Saturation velocity
From Wikipedia, the free encyclopedia
From Wikipedia, the free encyclopedia
Saturation velocity is the maximum velocity a charge carrier in a semiconductor, generally an electron, attains in the presence of very high electric fields.[1] When this happens, the semiconductor is said to be in a state of velocity saturation. [2] Charge carriers normally move at an average drift speed proportional to the electric field strength they experience temporally. The proportionality constant is known as mobility of the carrier, which is a material property. A good conductor would have a high mobility value for its charge carrier, which means higher velocity, and consequently higher current values for a given electric field strength. There is a limit though to this process and at some high field value, a charge carrier can not move any faster, having reached its saturation velocity, due to mechanisms that eventually limit the movement of the carriers in the material.[3]

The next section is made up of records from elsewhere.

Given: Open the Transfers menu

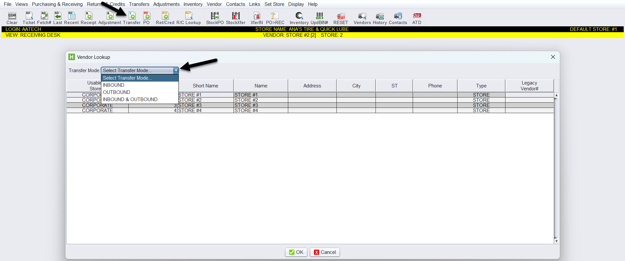Looking at the screenshot, I should click(139, 4).
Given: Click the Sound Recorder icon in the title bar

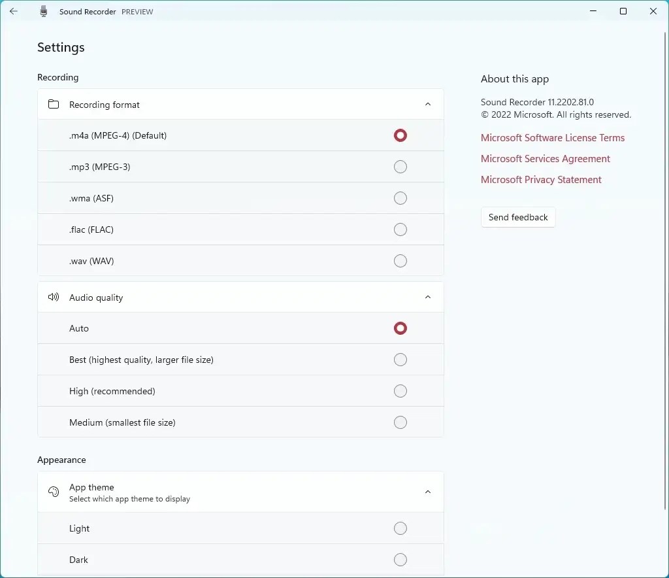Looking at the screenshot, I should coord(43,11).
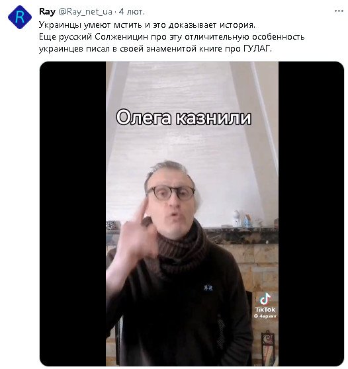Click the man's round eyeglasses
Viewport: 348px width, 369px height.
click(x=171, y=193)
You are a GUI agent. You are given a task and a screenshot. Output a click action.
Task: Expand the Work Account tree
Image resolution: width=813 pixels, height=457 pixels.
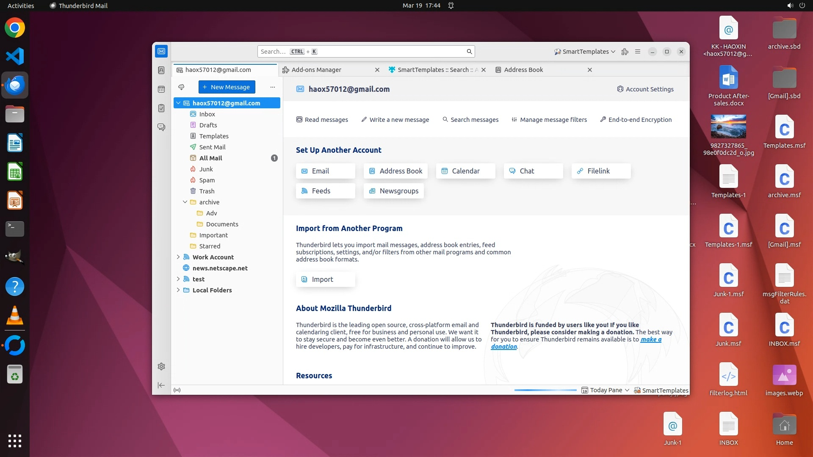(x=178, y=257)
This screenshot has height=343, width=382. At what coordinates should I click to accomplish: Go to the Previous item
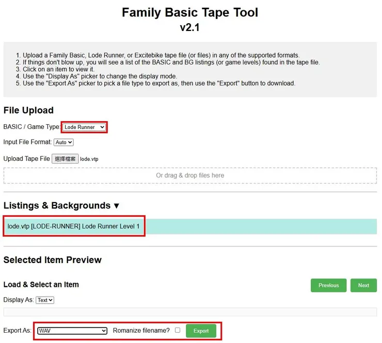click(x=328, y=285)
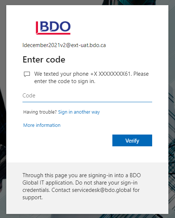Click the 'We texted your phone' message

coord(91,78)
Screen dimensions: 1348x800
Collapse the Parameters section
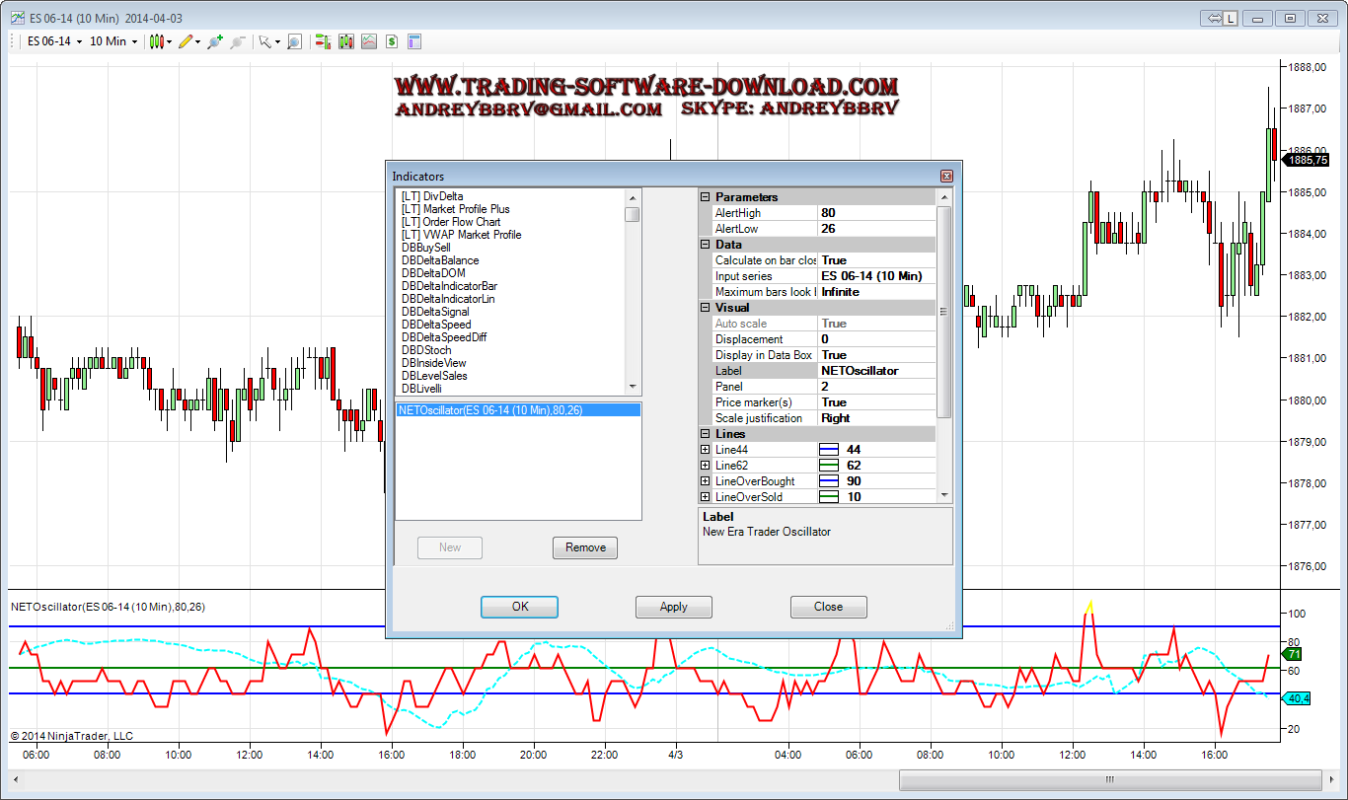click(x=705, y=197)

As the applied electric field increases from that point, the carrier velocity no longer increases because the carriers lose energy through increased levels of interaction with the lattice, by emitting phonons and even photons as soon as the carrier energy is large enough to do so.[4]
Saturation velocity is a very important parameter in the design of semiconductor devices, especially field effect transistors, which are basic building blocks of almost all modern integrated circuits. Typical values of saturation velocity may vary greatly for different materials, for example for Si it is in the order of 1×107 cm/s, for GaAs 1.2×107 cm/s, while for 6H-SiC, it is near 2×107 cm/s. Typical electric field strengths at which carrier velocity saturates is usually on the order of 10-100 kV/cm. Both saturation field and the saturation velocity of a semiconductor material are typically strong function of impurities, crystal defects and temperature.
For extremely small scale devices, where the high-field regions may be comparable or smaller than the average mean free path of the charge carrier, one can observe velocity overshoot, or hot electron effects which has become more important as the transistor geometries continually decrease to enable design of faster, larger and more dense integrated circuits.[5] The regime where the two terminals between which the electron moves is much smaller than the mean free path, is sometimes referred as ballistic transport. There have been numerous attempts in the past to build transistors based on this principle without much success. Nevertheless, developing field of nanotechnology, and new materials such as Carbon nanotubes and graphene, offers new hope.
Though in a semiconductor such as Si saturation velocity of a carrier is same as the peak velocity of the carrier, for some other materials with more complex energy band structures, this is not true. In GaAs or InP for example the carrier drift velocity reaches to a maximum as a function of field and then it begins to actually decrease as the electric field applied is increased further. Carriers which have gained enough energy are kicked up to a different conduction band which presents a lower drift velocity and eventually a lower saturation velocity in these materials. This results in an overall decrease of current for higher voltage until all electrons are in the "slow" band and this is the principle behind operation of a Gunn diode, which can display negative differential resistivity. Due to the transfer of electrons to a different conduction band involved, such devices, usually single terminal, are referred to as Transferred electron devices, or TEDs.
When designing semiconductor devices, especially on a sub-micrometre scale as used in modern microprocessors, velocity saturation is an important design characteristic. Velocity saturation greatly affects the voltage transfer characteristics of a field-effect transistor, which is the basic device used in most integrated circuits. If a semiconductor device enters velocity saturation, an increase in voltage applied to the device will not cause a linear increase in current as would be expected by Ohm's law. Instead, the current may only increase by a small amount, or not at all. It is possible to take advantage of this result when trying to design a device that will pass a constant current regardless of the voltage applied, a current limiter in effect.